Loop jamming!?

光頭

unread,

Jun 24, 1997, 3:00:00 AM6/24/97

to

Hi.... :)
I want to ask a question about compiler optimization.
Is there anyone that understands the keyword "loop jamming".
Can you give me the definition (and a example if you can)?
Thanks for your help :)
--
Send compilers articles to comp...@iecc.com,
meta-mail to compiler...@iecc.com.

Steve Simmons

unread,

Jun 30, 1997, 3:00:00 AM6/30/97

to

Loop jamming is very similar to loop unrolling; however, loop
unrolling unrolls the innermost loop in the nest where loop jamming
unrolls an outer loop in the nest and jams the next inner loop
together.

Example:

FOR I= 1, 2
FOR J= 1, N
A(I, J) = B(I, J)
ENDDO
ENDDO

This is a perfect candidate for loop jamming because it can
take advantage of cache locality (assuming the elements in
the first dimension are contiguous).

The result of a loop unroll and jam is...

FOR J = 1, N
A(1, J) = B(1, J)
A(2, J) = B(2, J)
ENDDO

Note, this same optimization can be achieved by first
performing a loop interchange, and then a complete unroll.
However, this is one complete optimization.

Joel Williamson

unread,

Jun 30, 1997, 3:00:00 AM6/30/97

to

> Is there anyone that understands the keyword "loop jamming".

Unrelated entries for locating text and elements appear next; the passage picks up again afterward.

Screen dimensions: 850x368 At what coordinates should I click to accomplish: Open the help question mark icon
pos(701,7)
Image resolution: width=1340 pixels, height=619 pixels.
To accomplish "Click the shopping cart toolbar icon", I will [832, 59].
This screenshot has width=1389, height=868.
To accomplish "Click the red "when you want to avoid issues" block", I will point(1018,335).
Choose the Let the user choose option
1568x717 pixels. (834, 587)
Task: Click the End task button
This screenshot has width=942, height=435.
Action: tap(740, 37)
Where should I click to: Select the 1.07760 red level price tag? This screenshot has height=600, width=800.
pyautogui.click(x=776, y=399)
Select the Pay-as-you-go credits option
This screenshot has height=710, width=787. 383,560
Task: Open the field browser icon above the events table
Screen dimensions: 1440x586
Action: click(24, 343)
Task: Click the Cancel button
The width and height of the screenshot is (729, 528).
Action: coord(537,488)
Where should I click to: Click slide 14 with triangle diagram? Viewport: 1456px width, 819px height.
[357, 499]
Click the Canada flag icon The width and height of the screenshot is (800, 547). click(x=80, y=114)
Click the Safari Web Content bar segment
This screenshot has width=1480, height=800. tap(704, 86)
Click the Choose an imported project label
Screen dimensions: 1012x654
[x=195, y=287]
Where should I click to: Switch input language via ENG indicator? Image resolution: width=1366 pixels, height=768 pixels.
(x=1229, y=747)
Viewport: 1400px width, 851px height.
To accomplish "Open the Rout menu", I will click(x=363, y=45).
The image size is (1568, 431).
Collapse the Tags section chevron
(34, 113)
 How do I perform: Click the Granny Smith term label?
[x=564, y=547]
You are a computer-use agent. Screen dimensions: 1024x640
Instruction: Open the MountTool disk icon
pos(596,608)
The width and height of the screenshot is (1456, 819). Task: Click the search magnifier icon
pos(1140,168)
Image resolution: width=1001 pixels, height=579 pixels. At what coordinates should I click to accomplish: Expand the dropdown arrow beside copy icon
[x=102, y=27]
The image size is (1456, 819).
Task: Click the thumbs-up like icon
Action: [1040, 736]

Loop-jamming is often used as a synonym for loop-fusion:

do i = 1, n
a(i) = b(i) + c(i)
enddo
do i = 1, n
e(i) = f(i) + g(i)
enddo
becomes:

do i = 1, n
a(i) = b(i) + c(i)
e(i) = f(i) + g(i)
enddo

Often used to jam many congruent Fortran 90 array assignment statements
into one loop to reduce loop overhead, where doing so does not introduce
any loop-carried-dependences.

Best regards,

Joel Williamson

Sven

unread,

Jul 13, 1997, 3:00:00 AM7/13/97

to

> I want to ask a question about compiler optimization.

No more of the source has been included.